The global economy is supposed to be in a recovery phase but you would never know it from commodity prices, which continue to fall. The best assessment is that decisions to increase production, made when the economy was stronger, have resulted in new products arriving to a weaker market. All sectors are affected, including iron ore, oil and shipping vessels.
Australian 62%-Fe iron ore, an industry benchmark, fell to its lowest point in two years. It is down to $88 per ton, a total drop of 35% for the year. This is one example of how the increased global supply is affecting commodities.
A secondary factor is the stagnating Chinese market, where steel production slowed considerably and inventories are high. Current government policies have not been able to improve the situation. Case in point is the government’s reaction to a housing bubble which began in 2008 with a stimulus package, driving up debt from 140% of GDP at the end of 2008 to 250% by the middle of this year. BHP, Rio and Vale, the largest three iron ore miners, have responded by curtailing investments in new production, but it will take some time before this helps the situation.
Geopolitically, many areas of the world are unstable, yet oil prices are on the decline, which seems to defy logic. Supply from Iraq, Libya, Nigeria and Syria are non-existent. Almost weekly, there are new sanctions against Russia and Iran. Nevertheless, consumers are still not feeling the pinch of escalating prices at the pump. Why not? It appears that in the midst of a general slowdown in the economic markets of emerging countries and more fuel efficiency in developed countries, the US shale oil technology has blossomed. This has caused a boom in US crude oil production, which has grown 65% over the past six years. Therefore, the entire health of the oil industry is currently resting on a strong US economy, which if it fails, will bring down the entire cart and oil prices will soar.
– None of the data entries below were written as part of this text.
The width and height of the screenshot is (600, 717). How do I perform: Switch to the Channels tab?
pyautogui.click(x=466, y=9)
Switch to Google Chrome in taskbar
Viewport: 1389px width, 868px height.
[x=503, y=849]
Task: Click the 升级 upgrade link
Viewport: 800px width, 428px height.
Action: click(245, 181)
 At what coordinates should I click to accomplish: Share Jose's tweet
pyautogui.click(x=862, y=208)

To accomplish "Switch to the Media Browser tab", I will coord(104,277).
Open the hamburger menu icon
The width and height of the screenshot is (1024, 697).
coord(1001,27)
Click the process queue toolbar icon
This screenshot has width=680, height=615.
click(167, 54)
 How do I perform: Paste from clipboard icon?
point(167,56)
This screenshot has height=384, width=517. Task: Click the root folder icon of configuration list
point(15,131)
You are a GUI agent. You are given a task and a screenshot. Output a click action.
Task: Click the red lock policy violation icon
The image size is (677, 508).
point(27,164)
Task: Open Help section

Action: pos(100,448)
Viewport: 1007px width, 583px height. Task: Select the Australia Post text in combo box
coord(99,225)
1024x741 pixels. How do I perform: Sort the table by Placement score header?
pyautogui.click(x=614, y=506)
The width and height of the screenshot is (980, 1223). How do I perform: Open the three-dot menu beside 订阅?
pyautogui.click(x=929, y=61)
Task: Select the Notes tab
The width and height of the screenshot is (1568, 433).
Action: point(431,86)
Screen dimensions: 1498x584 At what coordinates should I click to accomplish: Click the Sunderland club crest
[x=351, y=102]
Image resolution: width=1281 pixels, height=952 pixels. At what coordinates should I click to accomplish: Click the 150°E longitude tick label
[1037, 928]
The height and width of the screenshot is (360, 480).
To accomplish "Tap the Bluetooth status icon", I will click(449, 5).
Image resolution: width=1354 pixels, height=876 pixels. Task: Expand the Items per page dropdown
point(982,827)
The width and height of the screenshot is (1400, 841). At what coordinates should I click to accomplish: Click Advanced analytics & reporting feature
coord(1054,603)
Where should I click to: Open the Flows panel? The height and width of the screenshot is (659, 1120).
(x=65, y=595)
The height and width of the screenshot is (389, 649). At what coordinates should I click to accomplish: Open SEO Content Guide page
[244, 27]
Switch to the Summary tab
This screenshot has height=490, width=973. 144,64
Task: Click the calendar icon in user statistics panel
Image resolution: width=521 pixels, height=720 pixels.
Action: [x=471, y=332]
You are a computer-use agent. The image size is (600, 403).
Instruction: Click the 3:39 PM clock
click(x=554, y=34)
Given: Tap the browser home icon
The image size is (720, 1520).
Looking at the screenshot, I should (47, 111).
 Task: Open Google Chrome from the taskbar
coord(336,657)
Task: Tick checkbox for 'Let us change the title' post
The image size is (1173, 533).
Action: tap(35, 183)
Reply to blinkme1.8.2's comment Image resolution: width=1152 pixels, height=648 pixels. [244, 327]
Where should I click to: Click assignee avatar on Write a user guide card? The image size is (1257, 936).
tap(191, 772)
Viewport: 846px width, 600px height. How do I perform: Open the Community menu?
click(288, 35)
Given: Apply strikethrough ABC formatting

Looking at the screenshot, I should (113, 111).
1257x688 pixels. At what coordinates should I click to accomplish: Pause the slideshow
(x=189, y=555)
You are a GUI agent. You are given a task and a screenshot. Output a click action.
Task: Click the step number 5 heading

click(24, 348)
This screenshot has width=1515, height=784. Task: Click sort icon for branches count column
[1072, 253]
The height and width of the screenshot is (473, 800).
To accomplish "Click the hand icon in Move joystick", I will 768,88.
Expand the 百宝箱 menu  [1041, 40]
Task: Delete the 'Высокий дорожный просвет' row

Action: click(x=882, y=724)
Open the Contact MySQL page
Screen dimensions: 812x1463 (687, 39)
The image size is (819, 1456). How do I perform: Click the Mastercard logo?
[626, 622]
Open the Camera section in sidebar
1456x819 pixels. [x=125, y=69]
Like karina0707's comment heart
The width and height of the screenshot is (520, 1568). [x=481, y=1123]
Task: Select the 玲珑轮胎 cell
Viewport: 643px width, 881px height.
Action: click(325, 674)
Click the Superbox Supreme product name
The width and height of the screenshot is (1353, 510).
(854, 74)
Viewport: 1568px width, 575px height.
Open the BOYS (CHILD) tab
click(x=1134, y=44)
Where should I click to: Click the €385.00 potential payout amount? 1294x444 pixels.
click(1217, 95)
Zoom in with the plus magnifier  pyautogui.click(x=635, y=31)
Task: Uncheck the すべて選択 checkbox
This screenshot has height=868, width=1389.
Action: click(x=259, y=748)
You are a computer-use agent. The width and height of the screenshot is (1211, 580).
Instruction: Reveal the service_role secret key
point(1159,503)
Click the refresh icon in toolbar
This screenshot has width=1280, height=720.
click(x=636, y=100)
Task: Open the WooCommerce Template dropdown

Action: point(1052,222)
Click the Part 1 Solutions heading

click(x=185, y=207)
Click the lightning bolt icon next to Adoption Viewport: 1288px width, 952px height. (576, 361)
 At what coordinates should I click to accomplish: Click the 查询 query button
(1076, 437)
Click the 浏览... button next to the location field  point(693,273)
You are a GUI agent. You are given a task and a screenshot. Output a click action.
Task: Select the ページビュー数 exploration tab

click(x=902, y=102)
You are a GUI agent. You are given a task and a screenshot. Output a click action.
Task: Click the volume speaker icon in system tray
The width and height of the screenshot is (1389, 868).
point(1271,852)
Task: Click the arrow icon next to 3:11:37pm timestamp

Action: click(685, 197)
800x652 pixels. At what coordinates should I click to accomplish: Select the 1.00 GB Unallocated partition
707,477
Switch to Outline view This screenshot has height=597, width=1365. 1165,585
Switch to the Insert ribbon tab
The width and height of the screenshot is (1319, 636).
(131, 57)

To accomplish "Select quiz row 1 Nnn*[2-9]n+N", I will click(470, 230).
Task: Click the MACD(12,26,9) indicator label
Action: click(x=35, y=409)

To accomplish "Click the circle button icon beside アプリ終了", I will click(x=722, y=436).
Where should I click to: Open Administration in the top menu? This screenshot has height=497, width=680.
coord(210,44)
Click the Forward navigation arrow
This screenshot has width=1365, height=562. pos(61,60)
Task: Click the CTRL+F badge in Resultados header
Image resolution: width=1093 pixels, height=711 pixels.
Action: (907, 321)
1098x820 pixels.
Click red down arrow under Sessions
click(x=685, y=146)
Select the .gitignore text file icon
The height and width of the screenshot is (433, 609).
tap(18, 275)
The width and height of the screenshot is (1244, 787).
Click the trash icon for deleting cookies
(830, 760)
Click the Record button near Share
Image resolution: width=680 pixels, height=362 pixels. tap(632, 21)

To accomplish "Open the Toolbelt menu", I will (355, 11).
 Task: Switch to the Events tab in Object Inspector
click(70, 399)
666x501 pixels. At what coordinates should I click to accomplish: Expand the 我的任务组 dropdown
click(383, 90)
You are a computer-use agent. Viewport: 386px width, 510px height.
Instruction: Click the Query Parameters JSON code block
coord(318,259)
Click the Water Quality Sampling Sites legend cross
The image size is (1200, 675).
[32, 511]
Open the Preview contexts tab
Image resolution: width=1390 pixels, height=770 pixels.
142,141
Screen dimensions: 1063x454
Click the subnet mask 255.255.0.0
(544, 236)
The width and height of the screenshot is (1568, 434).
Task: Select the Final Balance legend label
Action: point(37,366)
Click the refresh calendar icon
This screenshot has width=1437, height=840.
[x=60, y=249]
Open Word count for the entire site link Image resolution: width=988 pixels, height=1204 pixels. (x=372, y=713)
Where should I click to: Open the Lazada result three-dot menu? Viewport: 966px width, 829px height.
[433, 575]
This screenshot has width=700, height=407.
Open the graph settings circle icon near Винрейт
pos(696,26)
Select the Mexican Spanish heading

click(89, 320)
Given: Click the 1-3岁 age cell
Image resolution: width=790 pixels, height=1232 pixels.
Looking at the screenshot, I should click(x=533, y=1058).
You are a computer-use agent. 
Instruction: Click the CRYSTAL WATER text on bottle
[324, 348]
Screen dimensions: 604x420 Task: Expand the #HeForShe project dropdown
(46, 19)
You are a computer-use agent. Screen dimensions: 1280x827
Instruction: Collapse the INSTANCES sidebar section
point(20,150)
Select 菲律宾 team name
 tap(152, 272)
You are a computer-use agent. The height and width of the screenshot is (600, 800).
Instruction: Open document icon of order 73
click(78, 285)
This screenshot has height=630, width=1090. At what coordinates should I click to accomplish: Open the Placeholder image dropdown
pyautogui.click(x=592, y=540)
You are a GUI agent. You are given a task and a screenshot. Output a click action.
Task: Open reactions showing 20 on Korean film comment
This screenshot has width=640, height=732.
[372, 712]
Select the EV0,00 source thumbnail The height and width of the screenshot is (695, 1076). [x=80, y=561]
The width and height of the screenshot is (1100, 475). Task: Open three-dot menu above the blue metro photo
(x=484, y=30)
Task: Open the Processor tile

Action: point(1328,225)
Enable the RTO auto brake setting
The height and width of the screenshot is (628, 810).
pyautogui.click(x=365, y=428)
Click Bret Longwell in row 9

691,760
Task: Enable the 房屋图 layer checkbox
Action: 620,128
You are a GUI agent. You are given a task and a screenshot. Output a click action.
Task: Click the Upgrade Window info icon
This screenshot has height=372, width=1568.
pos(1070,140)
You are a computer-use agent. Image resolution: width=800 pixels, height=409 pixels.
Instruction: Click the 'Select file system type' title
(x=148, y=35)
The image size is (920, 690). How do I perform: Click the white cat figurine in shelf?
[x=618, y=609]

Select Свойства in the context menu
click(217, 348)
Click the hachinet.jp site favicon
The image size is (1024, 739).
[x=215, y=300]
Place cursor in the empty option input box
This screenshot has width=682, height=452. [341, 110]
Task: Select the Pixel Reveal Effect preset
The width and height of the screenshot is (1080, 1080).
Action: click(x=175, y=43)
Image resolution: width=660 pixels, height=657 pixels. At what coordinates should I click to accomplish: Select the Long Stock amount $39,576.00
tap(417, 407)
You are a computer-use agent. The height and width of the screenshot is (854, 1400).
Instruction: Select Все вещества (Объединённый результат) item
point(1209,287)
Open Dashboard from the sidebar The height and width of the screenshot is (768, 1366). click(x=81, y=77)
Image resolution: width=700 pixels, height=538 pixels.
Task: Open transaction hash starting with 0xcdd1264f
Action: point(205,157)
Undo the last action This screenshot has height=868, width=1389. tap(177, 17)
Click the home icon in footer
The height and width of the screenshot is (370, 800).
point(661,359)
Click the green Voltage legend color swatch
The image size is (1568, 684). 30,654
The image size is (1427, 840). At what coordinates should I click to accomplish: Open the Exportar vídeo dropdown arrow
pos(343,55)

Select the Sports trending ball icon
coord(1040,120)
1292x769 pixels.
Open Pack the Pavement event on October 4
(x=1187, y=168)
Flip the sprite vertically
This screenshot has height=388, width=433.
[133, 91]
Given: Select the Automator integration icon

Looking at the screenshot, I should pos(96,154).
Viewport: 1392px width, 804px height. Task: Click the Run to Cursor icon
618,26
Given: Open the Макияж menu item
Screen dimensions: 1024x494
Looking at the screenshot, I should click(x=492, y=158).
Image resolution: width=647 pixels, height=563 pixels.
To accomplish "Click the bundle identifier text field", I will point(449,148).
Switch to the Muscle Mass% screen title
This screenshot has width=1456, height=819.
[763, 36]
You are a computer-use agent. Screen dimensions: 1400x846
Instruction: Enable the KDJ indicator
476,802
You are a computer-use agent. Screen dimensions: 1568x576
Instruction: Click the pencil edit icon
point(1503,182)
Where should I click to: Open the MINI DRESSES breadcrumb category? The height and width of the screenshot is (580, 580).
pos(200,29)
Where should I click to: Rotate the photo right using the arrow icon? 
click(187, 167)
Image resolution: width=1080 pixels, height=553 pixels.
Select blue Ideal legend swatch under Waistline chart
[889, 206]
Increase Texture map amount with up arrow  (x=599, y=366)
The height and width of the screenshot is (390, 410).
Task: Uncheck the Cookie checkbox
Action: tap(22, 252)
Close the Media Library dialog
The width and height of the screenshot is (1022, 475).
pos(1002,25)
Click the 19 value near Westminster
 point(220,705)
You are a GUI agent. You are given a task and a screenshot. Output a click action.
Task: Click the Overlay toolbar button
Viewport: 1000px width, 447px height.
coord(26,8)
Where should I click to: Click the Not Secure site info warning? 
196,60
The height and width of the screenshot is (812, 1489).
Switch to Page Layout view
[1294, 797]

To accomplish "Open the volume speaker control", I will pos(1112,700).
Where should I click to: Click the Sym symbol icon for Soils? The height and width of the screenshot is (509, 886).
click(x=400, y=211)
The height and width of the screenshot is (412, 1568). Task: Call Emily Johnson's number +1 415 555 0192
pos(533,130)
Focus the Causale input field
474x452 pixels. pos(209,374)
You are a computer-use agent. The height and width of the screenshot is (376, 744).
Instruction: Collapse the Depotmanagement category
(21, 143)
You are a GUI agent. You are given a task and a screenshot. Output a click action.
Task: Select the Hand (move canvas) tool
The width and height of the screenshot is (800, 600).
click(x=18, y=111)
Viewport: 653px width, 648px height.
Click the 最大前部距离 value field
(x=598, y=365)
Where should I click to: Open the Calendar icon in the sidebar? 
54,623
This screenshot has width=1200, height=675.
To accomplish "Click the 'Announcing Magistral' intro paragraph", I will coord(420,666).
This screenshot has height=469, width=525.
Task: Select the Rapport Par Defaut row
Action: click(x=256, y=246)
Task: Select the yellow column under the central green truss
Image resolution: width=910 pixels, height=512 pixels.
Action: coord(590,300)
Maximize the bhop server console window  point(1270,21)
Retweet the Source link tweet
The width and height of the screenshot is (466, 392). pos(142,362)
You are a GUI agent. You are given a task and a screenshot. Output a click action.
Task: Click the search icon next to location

The shipping industry is also affected by these developments. Availability and prices determine shipping volumes, and the cost of vessels. A slumping market results in less shipping and higher shipping rates. Industry insiders are pinning their hopes on Brazil’s ability to increase their ore output, going head to head with Australia, thereby lowering prices.
Dry Bulk S&P
August closed out the summer on a high note with increased buying and selling of assets as the market continues to improve. The market has reported Bulkseas, Magna and Apollonia Lines all competed on the Golden Kiju which was eventually sold for roughly $19.5M. The Chinese vessel Zhushui sold for $20.9M, although it was listed for $23.8M in the spring. Many buyers are sitting out, as they hope to time the bottom of the market’s fall and then pick up the cheapest deals they can before the year is out.
Dry Cargo Charters
The Cape market finished out the month of August on a high note, with charter earnings reaching $17,980. The Atlantic Panamax market continues to tighten. LME vessels were fetching $8,000 for rounds in the Baltic. The market is benefiting from the slow infusion of new business, especially from the Far East. The ECSA market has been holding strong, due to the steady shipments of grain and iron ore. Pacific rates are not performing as well, but some turnaround may be in store as interest in Indonesian routes begin to increase.